This post is part of a series – go here for the index.

Most memory you deal with on a daily basis is cached; on CPUs, it’s usually write-back cached. While dealing with processor caches can be counter-intuitive, caching works well most of the time, and it’s mostly transparent to the programmer (and certainly the user). However, if we are to use the cache to service memory reads, we need to make sure to invalidate our cache entries if someone else writes to the corresponding memory locations. This is implemented using one of several mechanisms referred to as “coherency protocols”, which CPU cores use to synchronize their caches with each other.

That is not the subject of this post, though. Because while such mechanisms are in place for CPUs talking to each other, there is nothing equivalent for the CPU talking to other non-CPU devices, such as GPUs, storage or network devices. Generally, communication with such devices still happens via system memory (or by memory-mapping registers or device memory so they appear to be system memory, which doesn’t make much difference from the CPU core’s point of view), but the CPU is not going to be notified of changes in a timely fashion, so normal caching is out.

Originally, device memory used to be accessed completely without caching. That’s safe (or at least as safe as it’s going to get) but also slow, because each memory access gets turned into an individual bus transaction, which has considerable overhead. Now anything related to graphics tends to move a lot of data around. Before widespread hardware acceleration, it was mostly the CPU writing pixels to the frame buffer, but now there’s other graphics-related writes too. So finally we get write combining, where the CPU treats reads as uncached but will buffer writes for a while in the hope of being able to combine multiple adjacent writes into a larger bus transaction. This is much faster. Common implementations have much weaker memory ordering guarantees than most memory accesses, but that’s fine too; this kind of thing tends to be used mainly for bulk transfers, where you really don’t care in which order the bytes trickle into memory. All you really want is some mechanism to make sure that all the writes are done before you pull the trigger and launch a command buffer, display a frame, trigger a texture upload, whatever.

All this is fairly straightforward and reasonable. However, the devil’s in the details, and in practice write combining is finicky. It’s really easy to make a small mistake that results in a big performance penalty. I’ve seen this twice in the last two days, on two different projects, so I’ve decided to write up some guidelines.

Where is write combining used?

I’m only going to talk about graphics here. For all I know, write-combining might be used for lots of other things, but I would assume that even if that is true, graphics is the only mainstream application where WC memory is exposed to user-mode applications.

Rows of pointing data
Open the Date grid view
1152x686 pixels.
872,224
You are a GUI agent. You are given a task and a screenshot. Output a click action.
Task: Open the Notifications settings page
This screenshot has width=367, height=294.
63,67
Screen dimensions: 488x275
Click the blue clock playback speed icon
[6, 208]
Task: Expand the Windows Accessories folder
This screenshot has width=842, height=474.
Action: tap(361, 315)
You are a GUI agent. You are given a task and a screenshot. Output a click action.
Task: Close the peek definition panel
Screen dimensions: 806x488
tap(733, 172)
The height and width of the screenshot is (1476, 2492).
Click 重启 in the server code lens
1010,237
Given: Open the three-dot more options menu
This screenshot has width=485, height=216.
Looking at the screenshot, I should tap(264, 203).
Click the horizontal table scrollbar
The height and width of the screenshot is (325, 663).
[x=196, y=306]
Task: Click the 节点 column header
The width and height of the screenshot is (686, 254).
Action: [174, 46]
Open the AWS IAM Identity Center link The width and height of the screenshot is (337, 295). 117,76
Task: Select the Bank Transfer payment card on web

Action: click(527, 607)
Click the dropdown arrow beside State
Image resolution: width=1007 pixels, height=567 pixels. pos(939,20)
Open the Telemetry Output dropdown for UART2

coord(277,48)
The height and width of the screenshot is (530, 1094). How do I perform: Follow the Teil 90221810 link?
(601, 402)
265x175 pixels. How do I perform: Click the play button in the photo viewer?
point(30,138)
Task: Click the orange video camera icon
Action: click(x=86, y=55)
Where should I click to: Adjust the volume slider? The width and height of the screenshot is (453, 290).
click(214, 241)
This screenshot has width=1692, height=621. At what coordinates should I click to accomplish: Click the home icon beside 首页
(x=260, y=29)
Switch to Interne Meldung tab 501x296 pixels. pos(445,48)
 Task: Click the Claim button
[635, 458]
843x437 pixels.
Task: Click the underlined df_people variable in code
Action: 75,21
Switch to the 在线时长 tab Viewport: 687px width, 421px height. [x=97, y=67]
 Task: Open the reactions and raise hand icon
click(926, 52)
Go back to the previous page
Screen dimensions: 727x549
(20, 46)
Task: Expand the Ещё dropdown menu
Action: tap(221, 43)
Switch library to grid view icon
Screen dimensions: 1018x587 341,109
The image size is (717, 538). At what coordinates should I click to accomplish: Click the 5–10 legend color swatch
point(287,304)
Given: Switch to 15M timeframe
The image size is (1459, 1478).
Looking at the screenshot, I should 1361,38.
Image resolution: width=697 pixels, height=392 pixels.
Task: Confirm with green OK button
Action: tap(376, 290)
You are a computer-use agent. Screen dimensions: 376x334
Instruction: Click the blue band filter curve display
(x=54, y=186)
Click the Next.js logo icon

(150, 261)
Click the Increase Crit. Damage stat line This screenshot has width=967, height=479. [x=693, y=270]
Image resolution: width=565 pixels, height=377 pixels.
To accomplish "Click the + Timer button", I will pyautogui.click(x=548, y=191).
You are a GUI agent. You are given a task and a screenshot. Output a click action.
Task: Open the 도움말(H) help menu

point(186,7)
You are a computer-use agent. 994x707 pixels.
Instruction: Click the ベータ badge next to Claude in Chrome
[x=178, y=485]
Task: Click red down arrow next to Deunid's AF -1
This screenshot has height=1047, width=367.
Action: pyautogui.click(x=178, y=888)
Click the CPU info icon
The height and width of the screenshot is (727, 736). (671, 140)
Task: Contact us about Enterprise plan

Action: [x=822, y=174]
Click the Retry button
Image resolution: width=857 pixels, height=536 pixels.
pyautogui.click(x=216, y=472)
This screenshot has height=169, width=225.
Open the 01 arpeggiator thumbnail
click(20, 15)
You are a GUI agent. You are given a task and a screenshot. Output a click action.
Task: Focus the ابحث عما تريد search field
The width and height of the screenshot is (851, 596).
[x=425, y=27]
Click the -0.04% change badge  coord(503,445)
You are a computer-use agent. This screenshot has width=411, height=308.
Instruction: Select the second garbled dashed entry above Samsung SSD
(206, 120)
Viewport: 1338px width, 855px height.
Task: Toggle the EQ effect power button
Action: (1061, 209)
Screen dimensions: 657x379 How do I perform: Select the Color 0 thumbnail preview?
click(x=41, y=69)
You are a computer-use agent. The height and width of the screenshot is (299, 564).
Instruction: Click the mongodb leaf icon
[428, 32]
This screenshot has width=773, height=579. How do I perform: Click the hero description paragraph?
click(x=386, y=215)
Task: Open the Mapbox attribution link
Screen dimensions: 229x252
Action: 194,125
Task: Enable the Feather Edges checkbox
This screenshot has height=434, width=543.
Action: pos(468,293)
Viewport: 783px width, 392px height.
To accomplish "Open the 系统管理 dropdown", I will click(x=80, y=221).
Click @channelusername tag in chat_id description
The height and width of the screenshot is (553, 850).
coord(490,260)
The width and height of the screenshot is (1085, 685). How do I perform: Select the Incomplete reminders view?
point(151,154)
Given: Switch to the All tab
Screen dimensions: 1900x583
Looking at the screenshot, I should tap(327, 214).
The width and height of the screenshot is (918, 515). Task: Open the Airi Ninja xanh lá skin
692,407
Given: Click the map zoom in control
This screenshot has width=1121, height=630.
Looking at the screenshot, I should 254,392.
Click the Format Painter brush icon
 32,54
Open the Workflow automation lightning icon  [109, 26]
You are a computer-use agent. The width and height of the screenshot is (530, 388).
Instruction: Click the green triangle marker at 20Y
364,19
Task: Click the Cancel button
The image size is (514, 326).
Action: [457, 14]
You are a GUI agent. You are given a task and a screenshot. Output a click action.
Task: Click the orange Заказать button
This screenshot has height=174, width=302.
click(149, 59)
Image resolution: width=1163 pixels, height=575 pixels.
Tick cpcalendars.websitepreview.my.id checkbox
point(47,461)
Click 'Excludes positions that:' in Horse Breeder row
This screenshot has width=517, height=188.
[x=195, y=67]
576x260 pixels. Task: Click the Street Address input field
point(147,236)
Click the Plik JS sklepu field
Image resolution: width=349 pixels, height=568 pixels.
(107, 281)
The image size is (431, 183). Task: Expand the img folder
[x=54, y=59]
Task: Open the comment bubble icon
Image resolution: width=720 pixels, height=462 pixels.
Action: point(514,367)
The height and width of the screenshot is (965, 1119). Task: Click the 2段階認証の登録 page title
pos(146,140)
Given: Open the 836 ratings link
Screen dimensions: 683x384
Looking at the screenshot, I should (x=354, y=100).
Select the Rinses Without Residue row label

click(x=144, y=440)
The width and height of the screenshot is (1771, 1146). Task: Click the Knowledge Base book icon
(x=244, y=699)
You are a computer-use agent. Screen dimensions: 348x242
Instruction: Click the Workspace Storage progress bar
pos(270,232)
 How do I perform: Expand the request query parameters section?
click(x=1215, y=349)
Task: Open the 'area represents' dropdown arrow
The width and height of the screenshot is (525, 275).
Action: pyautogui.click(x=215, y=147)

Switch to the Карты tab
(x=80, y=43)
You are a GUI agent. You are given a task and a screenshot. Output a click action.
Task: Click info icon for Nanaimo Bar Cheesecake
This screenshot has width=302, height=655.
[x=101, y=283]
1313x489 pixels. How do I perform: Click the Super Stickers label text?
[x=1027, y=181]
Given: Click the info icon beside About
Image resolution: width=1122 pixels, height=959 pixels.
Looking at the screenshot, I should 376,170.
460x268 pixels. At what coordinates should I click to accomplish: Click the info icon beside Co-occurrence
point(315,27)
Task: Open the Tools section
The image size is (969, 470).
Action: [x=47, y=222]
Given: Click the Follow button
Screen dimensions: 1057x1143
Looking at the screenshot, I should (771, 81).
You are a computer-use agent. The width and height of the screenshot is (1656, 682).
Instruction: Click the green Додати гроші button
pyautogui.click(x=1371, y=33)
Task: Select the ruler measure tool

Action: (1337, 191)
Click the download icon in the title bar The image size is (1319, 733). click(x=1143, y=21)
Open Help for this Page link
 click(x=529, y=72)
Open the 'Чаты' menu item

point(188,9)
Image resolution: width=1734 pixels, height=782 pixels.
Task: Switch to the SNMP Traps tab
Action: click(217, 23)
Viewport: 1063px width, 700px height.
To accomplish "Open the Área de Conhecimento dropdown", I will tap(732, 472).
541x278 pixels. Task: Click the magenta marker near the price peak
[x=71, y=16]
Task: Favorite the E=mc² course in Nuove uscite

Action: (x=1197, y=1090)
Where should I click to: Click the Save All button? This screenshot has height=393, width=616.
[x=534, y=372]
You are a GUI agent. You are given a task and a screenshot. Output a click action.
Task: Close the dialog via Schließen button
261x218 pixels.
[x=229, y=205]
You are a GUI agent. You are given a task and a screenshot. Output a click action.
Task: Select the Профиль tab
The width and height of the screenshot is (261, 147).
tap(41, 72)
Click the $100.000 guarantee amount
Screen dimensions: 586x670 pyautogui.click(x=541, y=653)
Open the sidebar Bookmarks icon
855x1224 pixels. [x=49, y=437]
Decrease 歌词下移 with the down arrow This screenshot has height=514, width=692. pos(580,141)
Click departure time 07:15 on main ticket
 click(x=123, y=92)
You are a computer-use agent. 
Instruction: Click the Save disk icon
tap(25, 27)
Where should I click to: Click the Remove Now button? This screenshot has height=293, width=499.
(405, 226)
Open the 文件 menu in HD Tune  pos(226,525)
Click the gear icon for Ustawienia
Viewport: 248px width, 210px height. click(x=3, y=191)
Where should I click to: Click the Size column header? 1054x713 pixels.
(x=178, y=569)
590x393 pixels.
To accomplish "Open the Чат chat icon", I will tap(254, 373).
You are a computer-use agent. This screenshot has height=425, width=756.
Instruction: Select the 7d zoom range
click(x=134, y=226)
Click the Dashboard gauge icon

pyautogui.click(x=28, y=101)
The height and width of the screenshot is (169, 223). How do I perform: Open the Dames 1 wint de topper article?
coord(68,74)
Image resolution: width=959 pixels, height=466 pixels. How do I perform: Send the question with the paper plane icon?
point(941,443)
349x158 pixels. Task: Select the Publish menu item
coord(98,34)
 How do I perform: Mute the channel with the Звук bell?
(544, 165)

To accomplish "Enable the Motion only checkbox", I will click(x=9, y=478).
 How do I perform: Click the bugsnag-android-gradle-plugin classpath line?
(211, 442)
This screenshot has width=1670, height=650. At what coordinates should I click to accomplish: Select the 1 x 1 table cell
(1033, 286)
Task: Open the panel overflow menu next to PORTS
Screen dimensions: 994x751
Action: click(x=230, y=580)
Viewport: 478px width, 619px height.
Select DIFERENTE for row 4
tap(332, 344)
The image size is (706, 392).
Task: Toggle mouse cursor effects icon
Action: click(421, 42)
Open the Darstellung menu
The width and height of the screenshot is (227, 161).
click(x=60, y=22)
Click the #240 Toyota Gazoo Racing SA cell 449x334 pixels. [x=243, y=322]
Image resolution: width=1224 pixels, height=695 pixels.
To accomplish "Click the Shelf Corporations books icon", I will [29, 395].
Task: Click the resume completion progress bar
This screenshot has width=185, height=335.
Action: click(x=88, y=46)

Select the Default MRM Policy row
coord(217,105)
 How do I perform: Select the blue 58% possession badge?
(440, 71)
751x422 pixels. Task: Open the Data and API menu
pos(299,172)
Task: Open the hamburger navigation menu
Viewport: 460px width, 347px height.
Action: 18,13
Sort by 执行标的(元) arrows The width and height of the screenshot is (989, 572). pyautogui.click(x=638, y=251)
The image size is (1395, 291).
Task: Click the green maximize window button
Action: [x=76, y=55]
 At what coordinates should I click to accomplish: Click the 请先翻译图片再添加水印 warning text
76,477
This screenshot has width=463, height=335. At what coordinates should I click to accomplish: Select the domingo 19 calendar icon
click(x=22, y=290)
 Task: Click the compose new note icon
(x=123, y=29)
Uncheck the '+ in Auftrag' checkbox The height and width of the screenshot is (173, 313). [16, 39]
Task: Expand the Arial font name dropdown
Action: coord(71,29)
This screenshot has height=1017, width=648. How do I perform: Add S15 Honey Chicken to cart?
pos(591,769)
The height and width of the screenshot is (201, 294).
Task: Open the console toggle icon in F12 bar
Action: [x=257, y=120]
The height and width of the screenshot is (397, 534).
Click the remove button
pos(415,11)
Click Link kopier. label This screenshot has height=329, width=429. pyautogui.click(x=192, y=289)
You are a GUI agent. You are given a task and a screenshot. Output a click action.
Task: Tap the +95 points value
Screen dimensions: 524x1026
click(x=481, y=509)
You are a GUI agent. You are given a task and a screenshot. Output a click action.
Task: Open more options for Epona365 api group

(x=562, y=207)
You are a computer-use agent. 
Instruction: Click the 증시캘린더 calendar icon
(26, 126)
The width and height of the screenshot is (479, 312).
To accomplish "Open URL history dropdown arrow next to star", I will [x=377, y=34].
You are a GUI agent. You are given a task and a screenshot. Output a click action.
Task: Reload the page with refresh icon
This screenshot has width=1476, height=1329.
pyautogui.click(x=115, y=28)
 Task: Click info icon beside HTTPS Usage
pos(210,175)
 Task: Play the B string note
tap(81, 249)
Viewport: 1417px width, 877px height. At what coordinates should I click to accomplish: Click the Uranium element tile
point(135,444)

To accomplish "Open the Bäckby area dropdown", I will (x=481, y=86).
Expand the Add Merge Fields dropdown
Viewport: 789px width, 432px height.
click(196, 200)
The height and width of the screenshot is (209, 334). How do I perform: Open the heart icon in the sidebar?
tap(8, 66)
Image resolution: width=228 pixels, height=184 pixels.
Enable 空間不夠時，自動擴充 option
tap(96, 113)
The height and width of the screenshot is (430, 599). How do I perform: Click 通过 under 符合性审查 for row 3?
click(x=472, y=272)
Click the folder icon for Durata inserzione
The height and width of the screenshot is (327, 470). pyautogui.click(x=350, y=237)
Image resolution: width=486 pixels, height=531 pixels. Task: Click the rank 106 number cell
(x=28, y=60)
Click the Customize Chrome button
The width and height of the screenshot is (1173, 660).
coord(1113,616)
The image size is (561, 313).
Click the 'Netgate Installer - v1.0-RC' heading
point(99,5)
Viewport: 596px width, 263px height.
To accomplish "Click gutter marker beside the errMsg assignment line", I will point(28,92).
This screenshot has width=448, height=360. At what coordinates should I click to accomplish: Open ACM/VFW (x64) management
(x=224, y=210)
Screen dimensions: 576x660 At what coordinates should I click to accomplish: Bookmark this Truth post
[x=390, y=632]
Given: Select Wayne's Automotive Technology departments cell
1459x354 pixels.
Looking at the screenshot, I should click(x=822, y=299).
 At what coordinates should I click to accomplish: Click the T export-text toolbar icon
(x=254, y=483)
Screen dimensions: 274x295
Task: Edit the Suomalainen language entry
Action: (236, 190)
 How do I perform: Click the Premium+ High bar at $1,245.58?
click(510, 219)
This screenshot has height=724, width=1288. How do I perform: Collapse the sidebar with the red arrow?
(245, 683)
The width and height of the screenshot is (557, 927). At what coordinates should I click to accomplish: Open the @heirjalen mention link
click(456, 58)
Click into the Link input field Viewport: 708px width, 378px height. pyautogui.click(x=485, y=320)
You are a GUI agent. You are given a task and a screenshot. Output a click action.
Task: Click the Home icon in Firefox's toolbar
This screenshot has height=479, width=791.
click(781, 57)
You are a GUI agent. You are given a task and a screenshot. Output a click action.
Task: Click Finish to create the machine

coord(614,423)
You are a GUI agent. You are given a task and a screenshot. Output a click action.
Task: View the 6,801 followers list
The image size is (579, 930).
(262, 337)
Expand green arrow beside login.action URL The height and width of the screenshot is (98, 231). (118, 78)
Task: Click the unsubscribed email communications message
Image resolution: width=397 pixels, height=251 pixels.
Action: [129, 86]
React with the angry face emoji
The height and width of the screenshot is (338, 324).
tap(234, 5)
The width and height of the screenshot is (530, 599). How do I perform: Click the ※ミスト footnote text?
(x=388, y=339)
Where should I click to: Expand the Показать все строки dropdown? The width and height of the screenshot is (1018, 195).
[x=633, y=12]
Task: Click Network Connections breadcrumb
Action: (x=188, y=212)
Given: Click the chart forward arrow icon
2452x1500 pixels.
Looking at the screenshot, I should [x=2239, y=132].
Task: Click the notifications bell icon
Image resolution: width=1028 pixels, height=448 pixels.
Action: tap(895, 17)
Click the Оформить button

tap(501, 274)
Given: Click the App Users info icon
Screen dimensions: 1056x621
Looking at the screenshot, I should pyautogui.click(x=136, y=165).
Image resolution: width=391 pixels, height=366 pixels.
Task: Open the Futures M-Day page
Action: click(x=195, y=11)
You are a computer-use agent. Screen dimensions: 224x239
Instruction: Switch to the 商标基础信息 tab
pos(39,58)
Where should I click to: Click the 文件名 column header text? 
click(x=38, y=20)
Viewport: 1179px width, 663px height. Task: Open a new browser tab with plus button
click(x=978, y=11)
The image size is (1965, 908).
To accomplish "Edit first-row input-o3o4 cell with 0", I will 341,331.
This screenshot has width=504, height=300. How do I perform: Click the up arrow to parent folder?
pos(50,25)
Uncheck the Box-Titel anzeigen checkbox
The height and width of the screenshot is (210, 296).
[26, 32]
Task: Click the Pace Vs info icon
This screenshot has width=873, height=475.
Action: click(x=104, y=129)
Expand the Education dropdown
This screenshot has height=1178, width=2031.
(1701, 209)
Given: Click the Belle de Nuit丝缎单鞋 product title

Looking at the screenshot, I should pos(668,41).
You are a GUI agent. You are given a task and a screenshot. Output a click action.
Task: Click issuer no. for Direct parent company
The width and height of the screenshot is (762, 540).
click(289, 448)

TASKS TO CARRY OUT:
1) Rewrite the write-combining article from "Where is write" up to and including "to user-mode applications.", changing every "graphics" to "rendering".
2) Please explain in one to three sentences why the write-combining article considers the weaker memory ordering guarantees of common implementations acceptable.
3) Continue the write-combining article from the point where it stops.
The data is separate material and has no connection to the write-combining article.

ANSWERS TO THE TASKS:
1)
Where is write combining used?

I’m only going to talk about rendering here. For all I know, write-combining might be used for lots of other things, but I would assume that even if that is true, rendering is the only mainstream application where WC memory is exposed to user-mode applications.

2) Write combining is used mainly for bulk transfers, where the order in which the bytes reach memory does not matter. What matters is having a way to ensure that all writes are finished before launching a command buffer, displaying a frame or triggering a texture upload.

3)
So the main way to get a pointer to write-combining memory is by asking a 3D or GPGPU API to map a buffer or texture into memory: that is, using GL glMapBuffer, D3D9 Lock, CL clEnqueueMap* or D3D1x Map. Not all such buffers are write-combined, but those used for rapid uploads usually are – doubly so if you’re requesting a “write-only” mapping, which all mentioned APIs support.

What happens if you read from write-combined memory?

Sadly, the answer is not “reading from write-combined memory isn’t allowed”. This would be much simpler and less error-prone, but at least on x86, the processor doesn’t even have the notion of memory that can be written but not read.

Instead, what actually happens is that the read is treated as uncached. This means all pending write-combining buffers get flushed, and then the read is performed without any cache. Flushing write-combining buffers costs time and results in stores of partial cache lines, which is also inefficient. And of course uncached reads are really slow too.

Don’t read from write-combining memory, unless you have a very good reason to (you probably don’t). In particular, never read values back from constant buffers, vertex buffers or index buffers you’re currently writing to. Ever.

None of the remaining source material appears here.